Top

   

Le business du tatouage avec "Le tatoué"

Les imprimantes 3D sont capables de tout: reconstituer de la peau, fabriquer des armes, des bombes, et même tatouer.

"Le tatoué", c'est le nom de cette imprimante détournée, créée par trois étudiants français. Si le prototype est opérationnel depuis 2014, le but est maintenant de créer une machine à ce seul usage.

Il est loin le temps du tatouage à la plume d'albatros chez un maître tatoueur maori, ou à l'aiguille rouillée dans la cave à vélo d'un immeuble de banlieue. Le futur est dans la démocratisation du tatouage à l'imprimante 3D, annihilant tout risque de tétanos... Si pour certains rien ne vaut le charme d'un tattoo imparfait, cela pourrait encourager encore plus de gens à sauter le pas.

Le projet est né en octobre 2013. «Les imprimantes 3D nourrissent l'imagination et nous nous intéressons beaucoup tous les trois aux univers graphiques: l'idée de ce projet d'étude s'est donc imposée d'elle-même», explique Pierre. À la question de savoir si le «tatoué» mettra en péril le travail des professionnels, l'étudiant réplique: «Au contraire, ils pourront déléguer des tâches pénibles comme la répétition d'un motif sur une très longue période, ou la grande précision d'un dessin manuellement compliqué à réaliser, explique-t-il. Nous admirons le travail des tatoueurs, et avec cette machine, nous espérons leur permettre de passer moins de temps à penser à l'aspect technique pour pouvoir exprimer leur art en proposant de nouveaux motifs».

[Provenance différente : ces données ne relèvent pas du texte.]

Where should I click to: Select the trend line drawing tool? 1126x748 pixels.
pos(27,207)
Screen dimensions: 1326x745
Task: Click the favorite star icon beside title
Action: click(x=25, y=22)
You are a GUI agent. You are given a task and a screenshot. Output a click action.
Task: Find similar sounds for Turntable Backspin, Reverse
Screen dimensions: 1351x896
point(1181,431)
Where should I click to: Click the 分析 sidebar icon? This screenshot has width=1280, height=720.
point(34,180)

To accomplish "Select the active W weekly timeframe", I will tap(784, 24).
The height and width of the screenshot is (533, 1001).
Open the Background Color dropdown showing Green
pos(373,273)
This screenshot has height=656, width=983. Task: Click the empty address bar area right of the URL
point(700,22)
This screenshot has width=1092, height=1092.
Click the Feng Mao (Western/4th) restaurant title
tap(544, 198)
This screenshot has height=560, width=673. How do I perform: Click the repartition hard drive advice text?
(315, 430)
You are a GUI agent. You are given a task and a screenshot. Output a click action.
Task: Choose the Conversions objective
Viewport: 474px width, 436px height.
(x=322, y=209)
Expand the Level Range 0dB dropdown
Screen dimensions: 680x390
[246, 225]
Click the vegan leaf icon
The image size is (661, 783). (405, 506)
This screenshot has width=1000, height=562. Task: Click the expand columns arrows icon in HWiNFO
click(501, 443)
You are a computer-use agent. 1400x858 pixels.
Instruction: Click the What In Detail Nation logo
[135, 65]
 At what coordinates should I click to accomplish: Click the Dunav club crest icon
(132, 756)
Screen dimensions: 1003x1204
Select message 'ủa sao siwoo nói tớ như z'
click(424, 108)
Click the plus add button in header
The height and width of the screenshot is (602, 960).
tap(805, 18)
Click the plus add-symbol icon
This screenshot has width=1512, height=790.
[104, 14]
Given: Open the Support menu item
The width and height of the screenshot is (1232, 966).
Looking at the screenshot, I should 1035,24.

Appropriate Audiences, le collectif responsable de la création de la tatoueuse-imprimante, est composé de trois étudiants français. En workshop pour l'ENSCI (Ecole Nationale Supérieur de la Création Industrielle) fin 2013, ils ont l'idée de créer une machine à tatouer. En remplaçant l'extrudeur par une aiguille et en ajoutant un programme de conception graphique, ils ont donné à l'imprimante Makerbot Replicator 2 un tout nouvel usage. Bien sûr, les premiers essais se sont faits au feutre mais ont très rapidement été testés sur de la peau synthétique. Réalisés dans des salons d'innovation, les tests sont concluants.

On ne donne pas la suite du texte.